Paper is the weak link. Rolls are spliced end-to-end (and to their leader and trailer tabs) with thin, flexible tape or glued lap joints; a splice must be thin enough to pass under the tracker bar without lifting the paper off its ports and square enough not to skew the tracking. In use the paper wears three ways: the hole edges fret and enlarge as the bar’s ports abrade them (a worn hole reads early and long, blurring the rhythm); the strip tears at the flanges if it is run off-square or rewound under snatching torque; and humidity curls the strip so it mis-tracks or creeps sideways off the bar. None of this is fatal — a paper roll is cheap to re-punch — but it is why the roll is the least durable of the three media (§1) and why a builder who values a favourite arrangement often keeps its MIDI master (§6) and simply re-punches a fresh roll when the old one frets out.

Figure 2 — A punched paper music roll for a 20-note crank organ wound on its reel, showing the round note holes, held-note slots, and edge control tracks.
Figure 2 — A punched paper music roll for a 20-note crank organ wound on its reel, showing the round note holes, held-note slots, and edge control tracks. — Photo: hobbycrankorgan.com / hobbydraaiorgel.nl

5.4 The computer-driven punching machine

Cutting a roll or book by hand is the bottleneck the site’s builder solved with a small computer-driven punching machine (hobbycrankorgan.com/subdir/en_ponsmachine.htm): an X–Y table that positions a paper strip under a punch and drives the punch from a computer file, so an arrangement held as G-code (produced by Midiboek10, §6) is perforated automatically.

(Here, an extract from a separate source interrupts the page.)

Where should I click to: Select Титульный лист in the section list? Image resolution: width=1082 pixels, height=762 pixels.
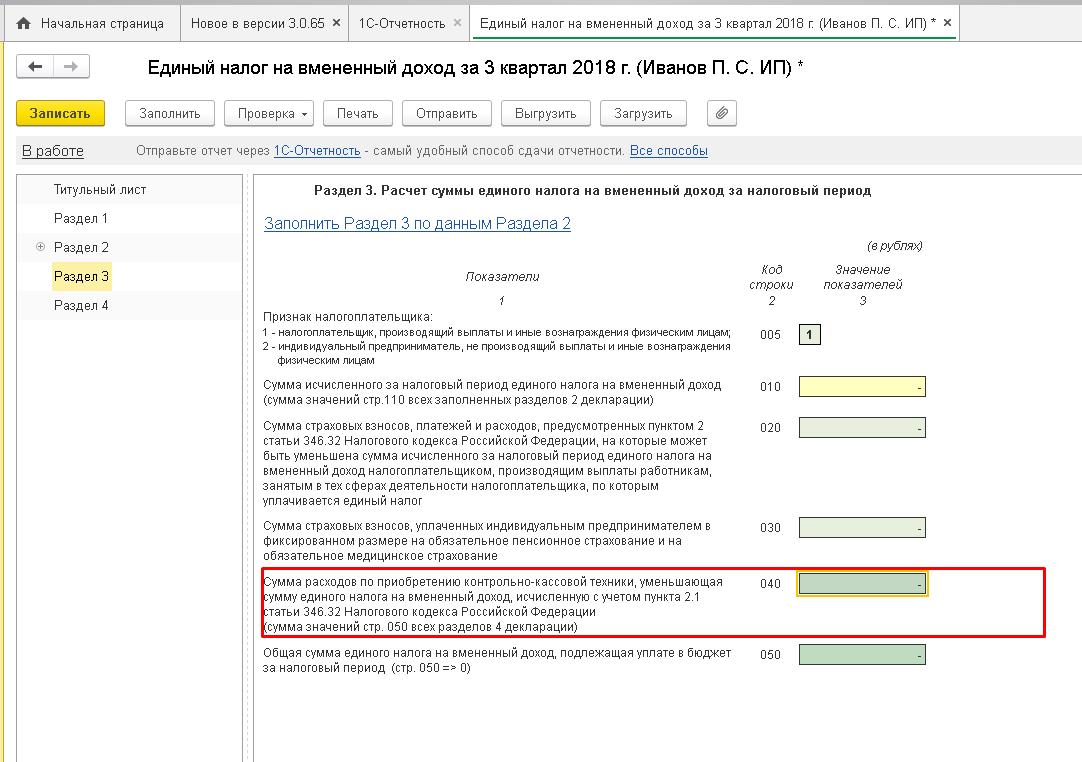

5.4.1 What it makes and how it is driven

The machine punches paper strips 100–140 mm wide — covering the 110 mm hobby 20-note width (§3) and the wider 31/36/42-note formats. It reads a G-code file (the numerically-controlled-machine standard that Midiboek10 exports, §6) and steps the paper and punch to each hole coordinate. It is documented as making rolls for at least three concrete formats: 16-note Deleika organs, a 20-note roll at 5 mm heart distance, and the standard 20-note roll with 3 mm holes (hobbycrankorgan.com/subdir/en_ponsmachine.htm) — the same formats §2–3 describe.

5.4.2 The DIY mechanics

The build is a lesson in hobby-CNC salvage and iteration:

  • Control: an Arduino Nano running the motion, with A4988 stepper drivers on a CNC shield — the driver currents “should be adjusted and cooled.” (This is the standard hobby 3-axis stepper stack; Encoding Dive Vol 05 covers the same microcontroller-plus-driver idea for solenoid organs.)
  • Motion: two stepper motors for X–Y positioning — one advancing the paper, one placing the punch across the width. Early attempts reused matrix (dot-matrix) printer mechanisms and gave poor accuracy; switching to drawer slide rails “improved accuracy significantly.”
  • The punch head: first driven by “an analog motor with an eccentric” (a rotating cam that drives the punch down once per revolution), later replaced with a stepper motor for reliability. A massive aluminium arm carries the punch “so that vertical movement in the arm was minimalized” — flex in the arm would give shallow or ragged holes.
  • Paper feed: a transport roller faced with “special rubber which was applied in printers” grips the strip without slipping, and the roller has an iron core “to avoid wear.”
  • Performance: the site reports “8000 [punches] are satisfying” at a 12 V supply, with higher supply voltage giving higher punching rate (the source’s wording is “8000 munches”; read as 8000 punches — est.). At 12 V that is a workable throughput for cutting a full tune in one unattended run.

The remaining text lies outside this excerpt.